Reproduce verbatim the entries below, beginning at the line that contains "This screenshot has width=756, height=374." and stopping after the line that contains "Action: point(96,233)", with both of those lines included. Leave the pictures out of your answer.

§

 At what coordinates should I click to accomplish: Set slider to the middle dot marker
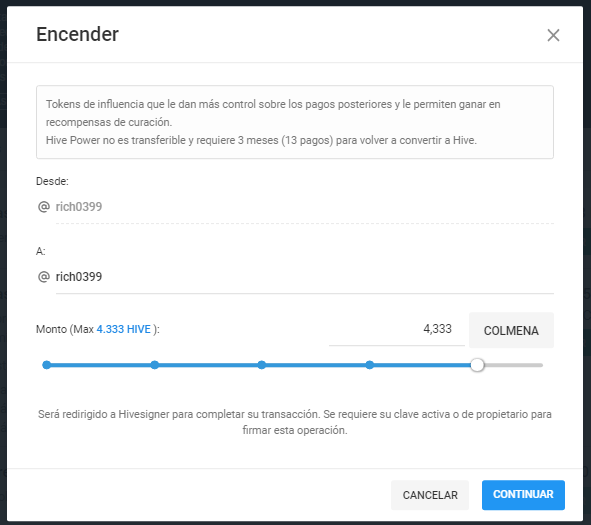(x=262, y=365)
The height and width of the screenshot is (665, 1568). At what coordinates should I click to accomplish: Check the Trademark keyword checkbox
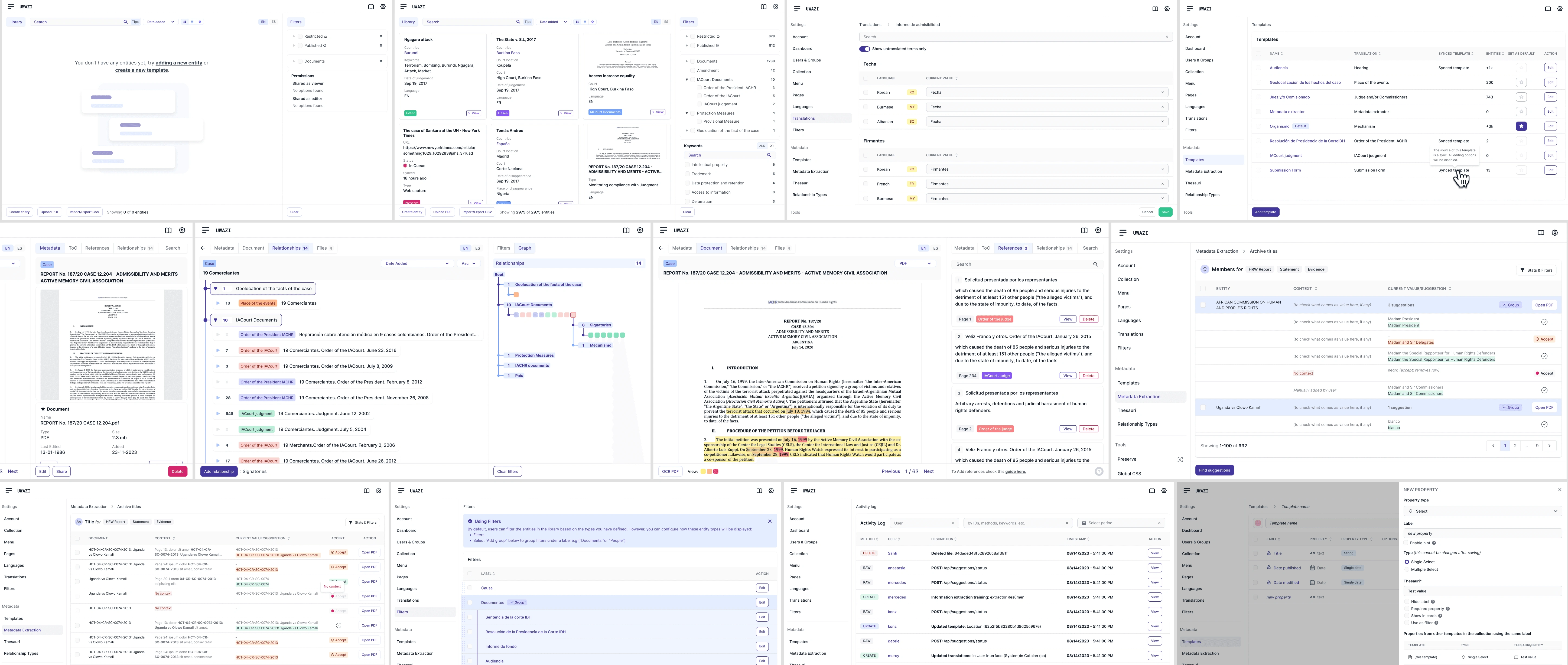687,174
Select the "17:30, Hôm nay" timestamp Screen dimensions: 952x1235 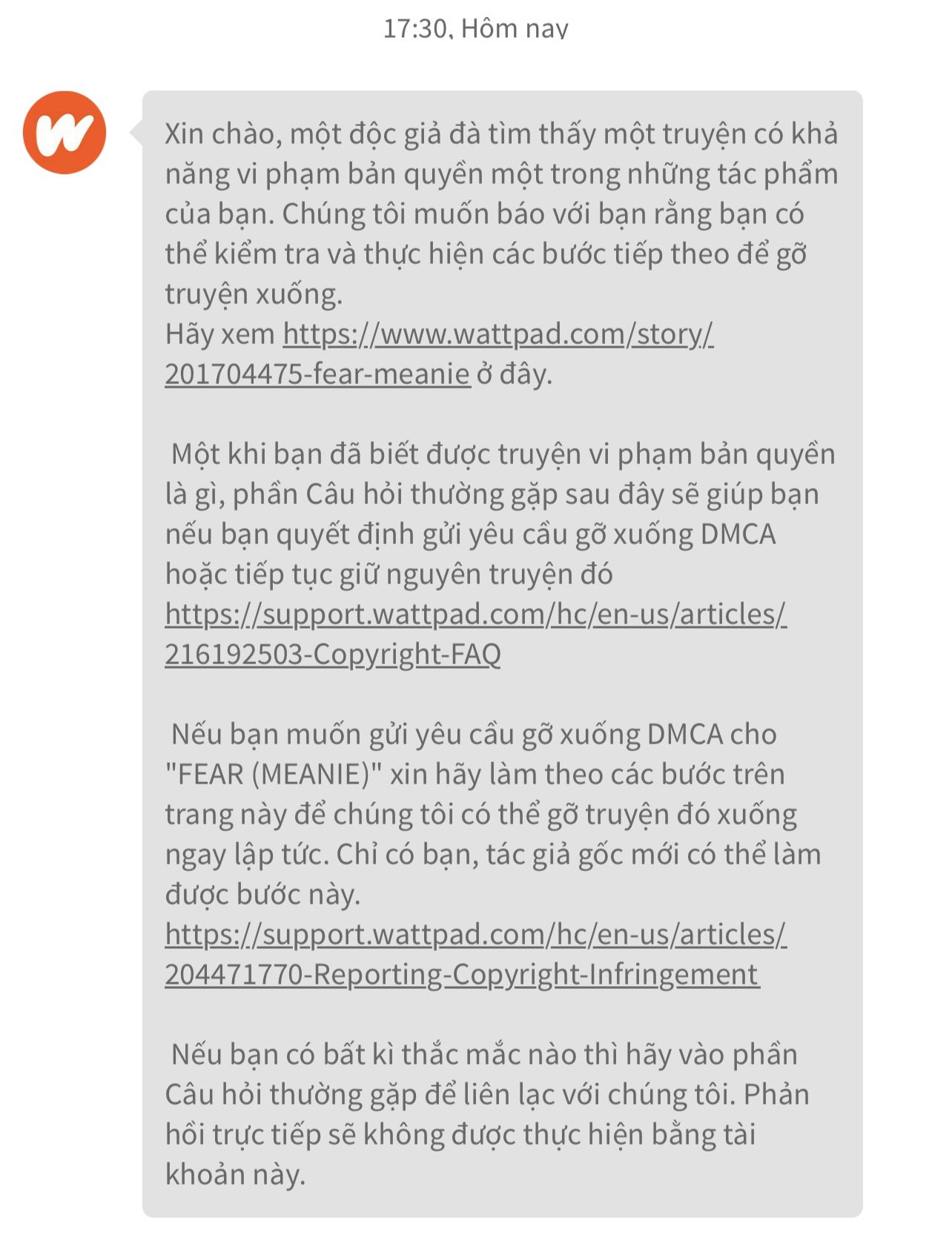click(x=476, y=28)
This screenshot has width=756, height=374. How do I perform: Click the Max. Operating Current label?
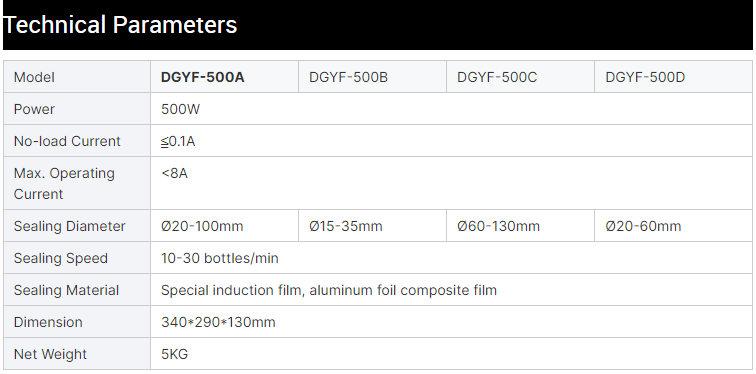point(64,184)
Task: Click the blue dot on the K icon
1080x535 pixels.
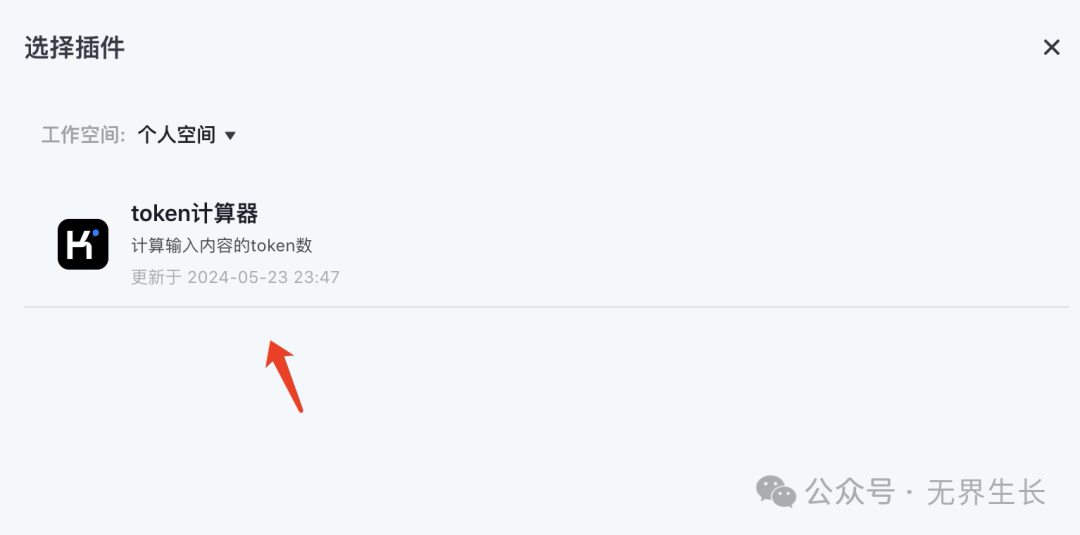Action: point(96,233)
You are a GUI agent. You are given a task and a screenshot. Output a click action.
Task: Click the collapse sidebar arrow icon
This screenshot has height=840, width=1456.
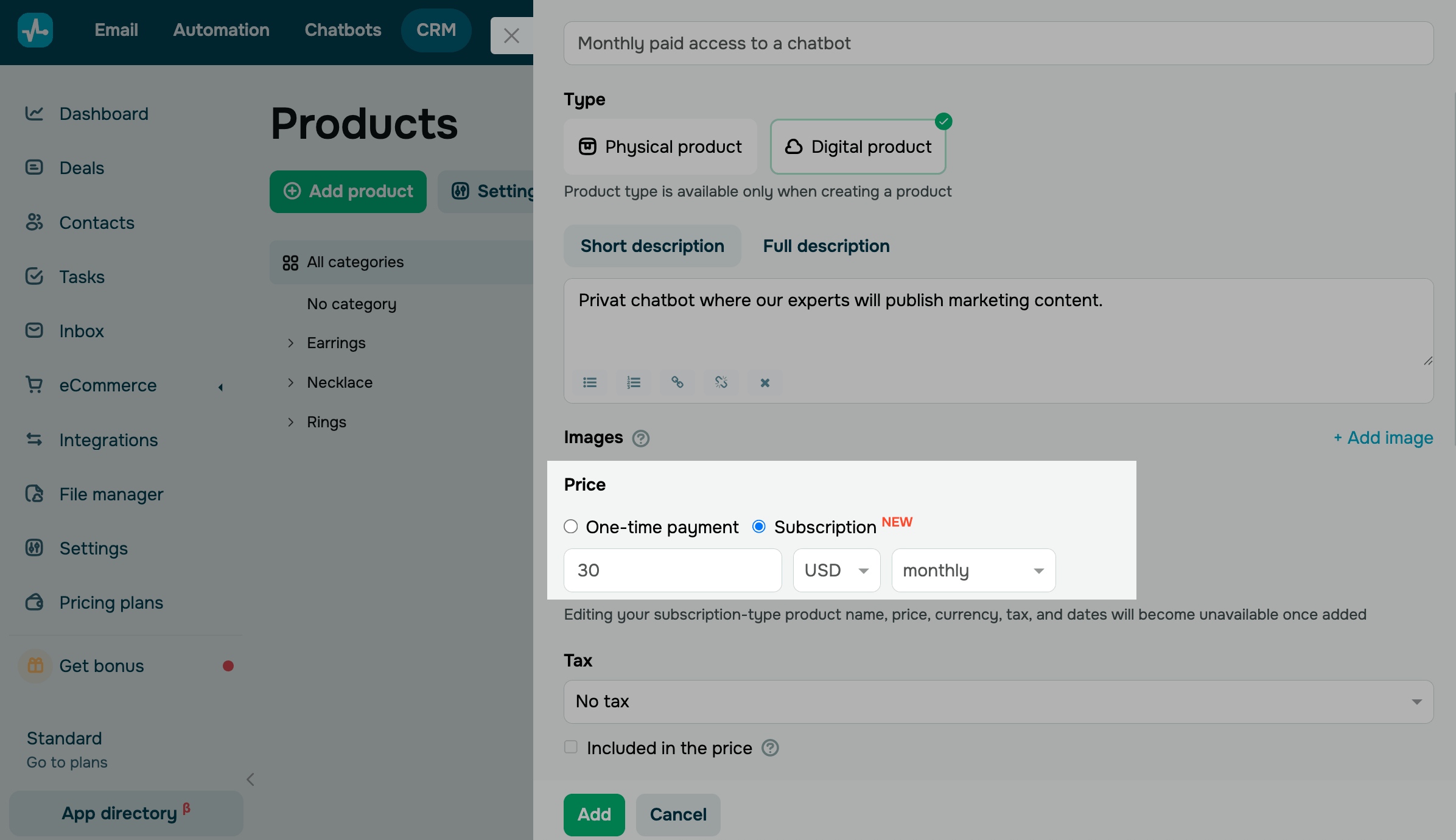point(250,779)
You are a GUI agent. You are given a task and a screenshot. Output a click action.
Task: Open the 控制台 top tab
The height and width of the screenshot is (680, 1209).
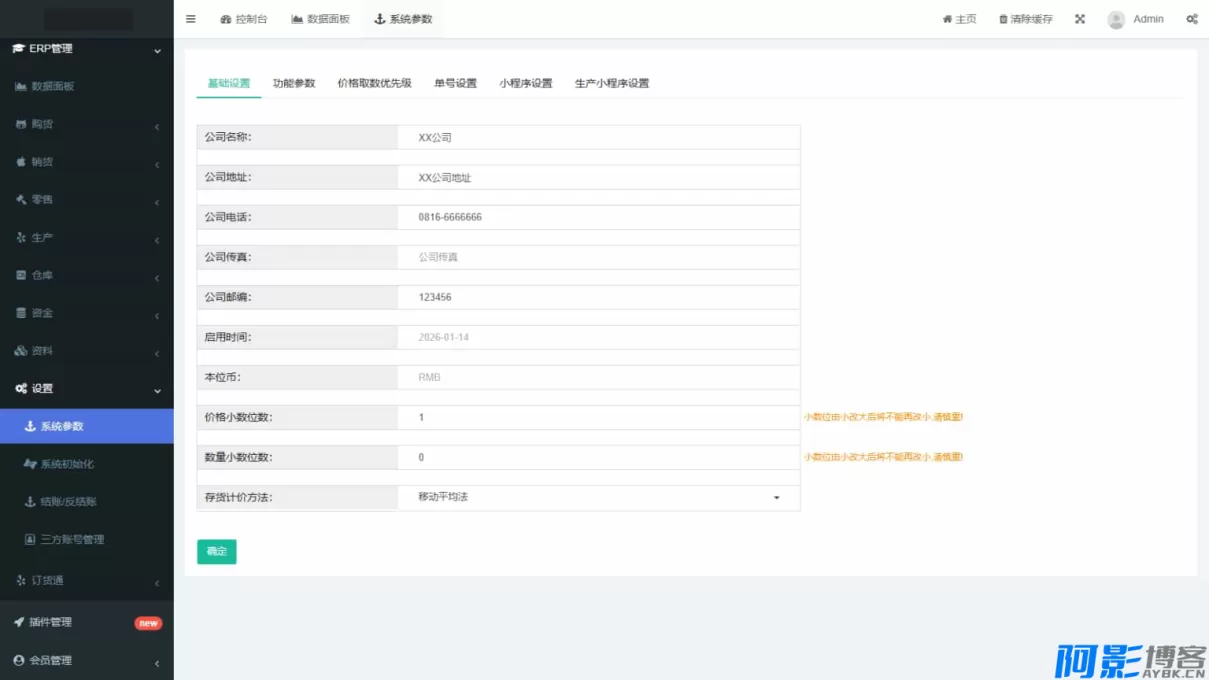point(244,19)
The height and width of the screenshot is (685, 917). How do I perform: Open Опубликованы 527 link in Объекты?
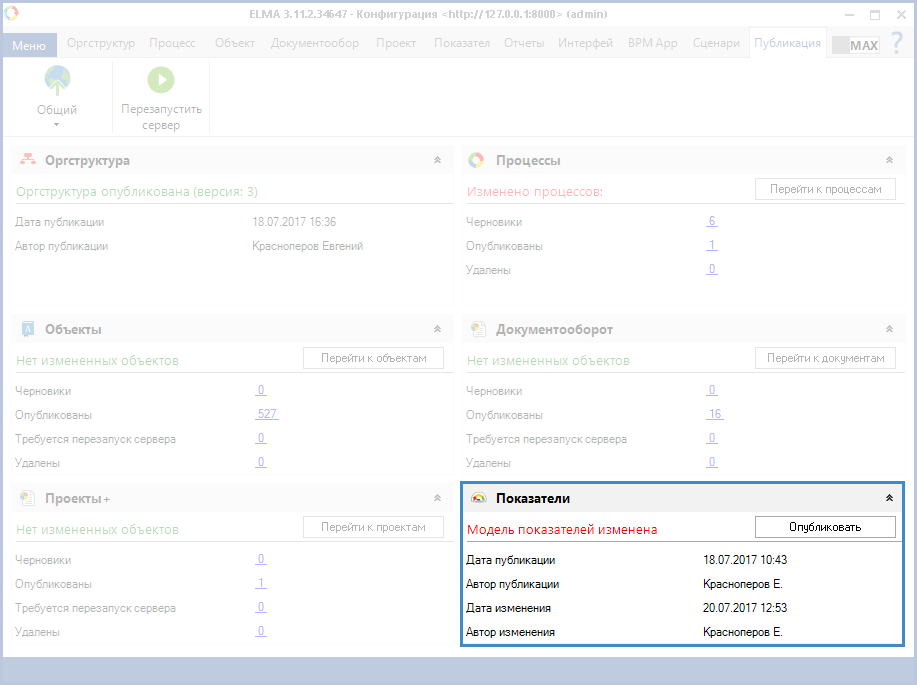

§

Complete output ->
This screenshot has width=756, height=374. How do I perform: Click the Max. Operating Current label?
point(64,184)
Task: Click the blue dot on the K icon
1080x535 pixels.
Action: point(96,233)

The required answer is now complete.